重志智:思うだけなら罪もない

 『助けて』と何度も思った。何度も何度も願った。苦しくて辛くて痛くて、どう足掻いてもどうもがいても抜け出せないことなど解っているのに。否。抜け出そうとした。逃げ出そうと何度も試みた。暗い昏い道を走って走って、切れる息を何度も飲み込んで。遠い場所に辿り着いて、崩れ落ちるように座り込んで、振り返るとそこには逃げきれた筈の絶望があった。

 それを、何度繰り返しただろう。幼い足では決して遠くまで逃げることなんて出来ない。嫌だと泣き叫んでもただの癇癪にしか見えない。幾度となく繰り返す毎に少しずつ削られていくのは反抗心だったのか、それとも。


「……あ、」


 喘ぐように口唇を開いて、無意識に詰めていた息を声と共に吐き出す。嫌な夢だった。昔のことだ。もう遠い日々のこと。どくどくと脈打つ鼓動を抑え込むように胸に手を置いて、はぁ、深く息を吐き出す。

 瞼を閉じて、ちらついた先程までの光景を意識から切り離す。息を吐き出すことだけに意識を向ける。深く深く吐いて、軽く吸う。そしてまた吐く。その繰り返し。

 耳の奥で鳴る鼓動が落ち着いてきた頃、そろりと瞼と開いた。白いレースのカーテン。淡いベージュの壁と、カーテンの隙間から落ちてくる白銀の月光。夜風が心地よくて少しだけ開けたままにしておいたのが良くなかったのか。
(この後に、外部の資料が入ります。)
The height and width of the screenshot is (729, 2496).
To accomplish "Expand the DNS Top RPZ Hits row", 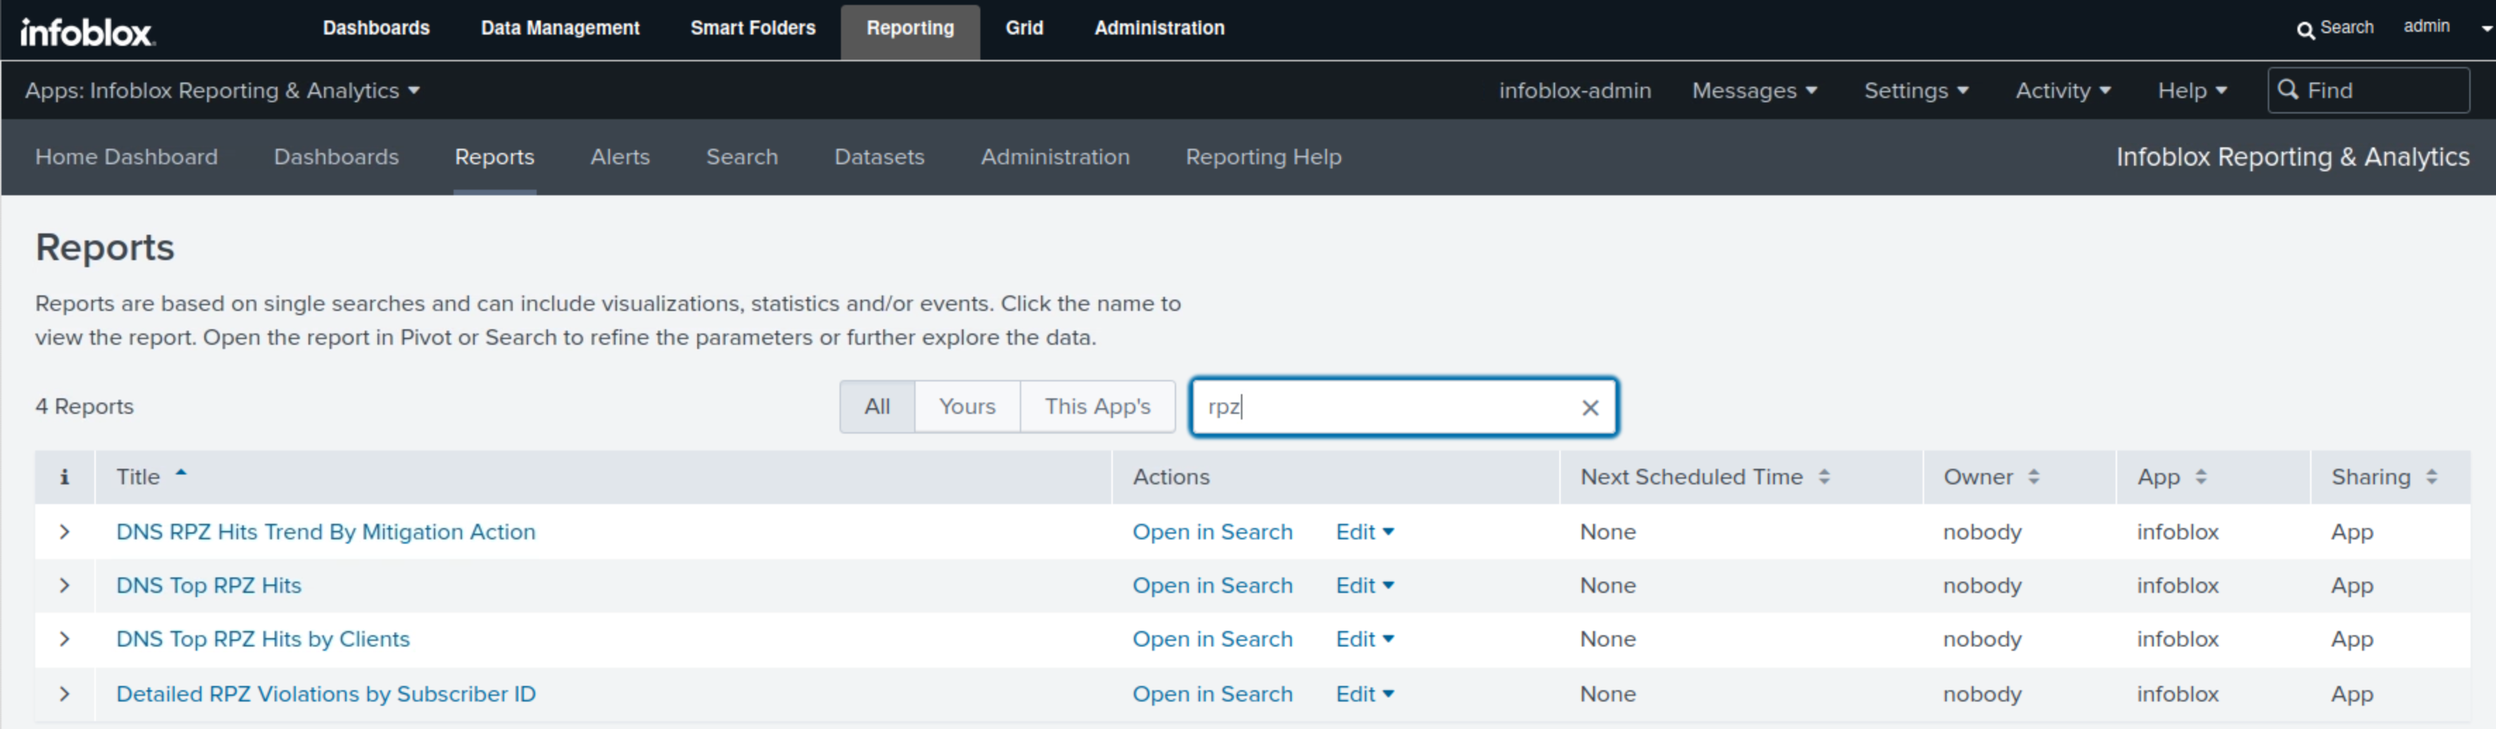I will pyautogui.click(x=64, y=586).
 思いのほか身体が冷えている。手を伸ばして窓を締めようとして。中天に輝く月のその美しさに息を飲んだ。磨き抜かれた鏡のようにきらきらと輝きやわらかい光を地上に振り落としている。なんて綺麗なんだろう、そう思った。出来れば自分もそのように美しいものになりたかった。自分は決して美しくはない。顔貌のことではない。眼に視えるものではなく、もっと奥深くにあるものだ。内面の美しさとでもいうべきなのだろう、そういうものは決して自分には備わっていない。精々それらが露見しないように取り繕う事しか出来ない。


 寝間着の袖を捲ると、引き攣れたような光沢を持つ傷痕が見えた。もう痛みはない。優しい保護者は「女性なのだから」と傷痕を目立たなくさせる外科手術を勧めてきた。それを頑なに拒んでいるのは自分だ。懇切丁寧に説明してくれる鴉や猫、そして清世にも優しさや労わりしかないことは解っている。ちゃんと、解ってはいるのだ。けれど傷痕にまみれ歪になった、決して見映えが良いとは言えない今こそが、自分に最も近いような気もしている。

 幼い頃からゆっくりと歪まされてきた内側と、外側がようやくつりあったような気さえしている。素直に「諾」と頷いてしまえば良いのに。そんなことにさえ引きずるように拘る自分の矮小さに苦笑する。


「嗚呼……」


 知らず、吐息と共に声が零れた。


「たすけてください」


 じわり、視界が滲む。ゆらゆらと揺れる水面のように眼に映るものが滲んでいき、やがて堪えきれなくなってぽろり、溢れた。顔に熱が集まる。鼻の奥がつんと痛んで、それを抑えたくて両手で顔を覆った。


「たすけ、て……たすけて」


 誰に向けるわけでもない懇願だった。白いシーツに長い黒髪が揺れる。

 世界から逃れるように膝を抱えてうずくまる。小さく小さく、隠れるように。

 嗚咽が漏れることを怖れて、布団に顔を埋めた。声を殺して泣くことに慣れたのはいつからだっただろう。もう、憶えていない。



 たすけてほしかった。誰でもいいから、誰かに。

 たすけないでほしかった。誰でもない、貴方に。



 どのくらいそうしていたのか。時間の経過が曖昧なまま、佐久夜は顔を上げた。月は変わらず夜空を美しく照らし出している。太陽とは違う、静かで穏やかな光。

 あんなに美しいものに、自分はなれない。解っている。なら、決して美しくない自分でも良いのだと言ってくれるひとたちのためにこそ自分は生きよう。

 熱が引かないままの瞳で月を見上げ、佐久夜はそう思った。


 想うだけならきっと、罪もない。願うだけならきっと、罰もない。